The operational impact of this vulnerability is severe as it allows attackers to inject malicious JavaScript code that executes in the context of other users' browsers when they view affected comments. This stored XSS attack vector enables potential session hijacking, credential theft, data exfiltration, and malicious code execution against unsuspecting users. The vulnerability specifically affects the comment functionality where users can submit content that gets stored and displayed to other platform users. The bypass mechanism exploits the fact that Parsedown's built-in javascript: URI filtering, which would normally prevent such attacks when `safeMode` is enabled, is completely disabled in this implementation.
Security researchers can identify this vulnerability through code analysis of the `ParsedownSafeWithLinks` class implementation and its interaction with Parsedown's core methods. The flaw aligns with CWE-79 (Cross-site Scripting) and represents a classic case of improper input validation where the sanitization process fails to account for all possible input vectors. The ATT&CK framework categorizes this under T1566 (Phishing) and T1059 (Command and Scripting Interpreter) as attackers can use the XSS to redirect users to malicious sites or execute malicious scripts. The vulnerability's root cause can be traced to a lack of comprehensive security testing and insufficient understanding of how markdown parsing interacts with HTML sanitization in the Parsedown library. The patch referenced in commit 3ae02fa240939dbefc5949d64f05790fd25d728d addresses this by properly implementing safe mode or ensuring all link processing pathways are consistently sanitized.

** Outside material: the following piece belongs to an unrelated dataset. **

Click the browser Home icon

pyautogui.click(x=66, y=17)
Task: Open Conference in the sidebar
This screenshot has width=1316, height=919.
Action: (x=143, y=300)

The mitigation strategy requires enabling Parsedown's `safeMode` or implementing comprehensive sanitization that covers all potential attack vectors including markdown syntax, raw HTML, and URL schemes. Organizations should also implement Content Security Policy headers to provide additional protection against XSS attacks. Regular security audits and input validation testing are essential to prevent similar issues in future implementations. The vulnerability serves as a reminder that security fixes must be thoroughly tested across all code paths and that disabling security features for convenience can create dangerous attack surfaces.